On Tuesday, JAMA published an illustrated piece on the healing role of post-mastectomy tattoos, authored by David Allen, a Chicago-based tattoo artist. The piece was a change of pace from what medical journals traditionally produce.

Ten years working with breast cancer survivors has honed Allen’s technique, to which he brings a strong sensitivity. The period Allen spends with his client before applying the tattoo is as important as the procedure itself. “There’s a whole process behind this,” he says. “Part of it is empathy and composition and design. Part of it is just being able to be present and handle the amount of time with the person.

First, Allen and the woman chat so he can learn about her tastes and personality. Once she feels comfortable, he says, “We start to design. It may be as simple as they don’t like roses. Or it may be as complex as, ‘I want this specific area covered.” Together, they sit in front of a computer as he moves and edits design features onto the photographed breast.

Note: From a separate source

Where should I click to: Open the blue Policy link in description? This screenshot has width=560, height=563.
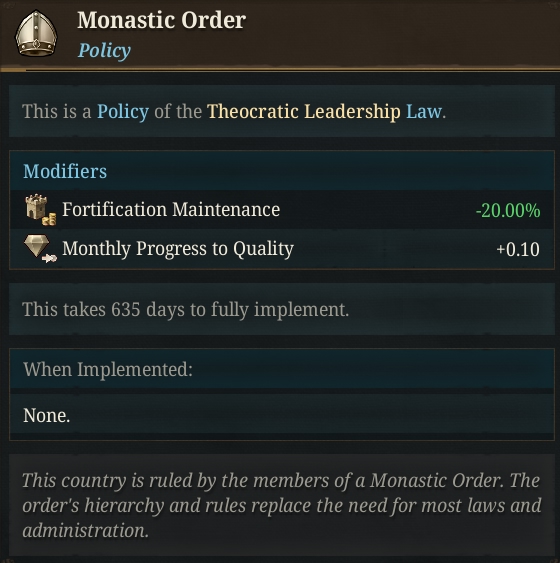pyautogui.click(x=123, y=112)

Allen uses a particularly gentle tattoo application process for these clients, selecting fewer and smaller needles and using a quiet rotary machine to create organic, botanical imagery. The tattoo takes anywhere between two and six hours, depending on whether it’s a single or double mastectomy, and the scar’s size and surface area. Another consideration is how women handle pain. While tattoos in the chest area can be “pretty painful,” he says, one silver lining of cancer treatment is that nerve endings may be dulled, reducing discomfort.

Allen charges between $1,200 and $2,200 for a post-mastectomy tattoo. While it’s not the most lucrative work he does, given the time commitment, he values the opportunity to help women regain control and see something beautiful evolve from the trauma of breast cancer treatment.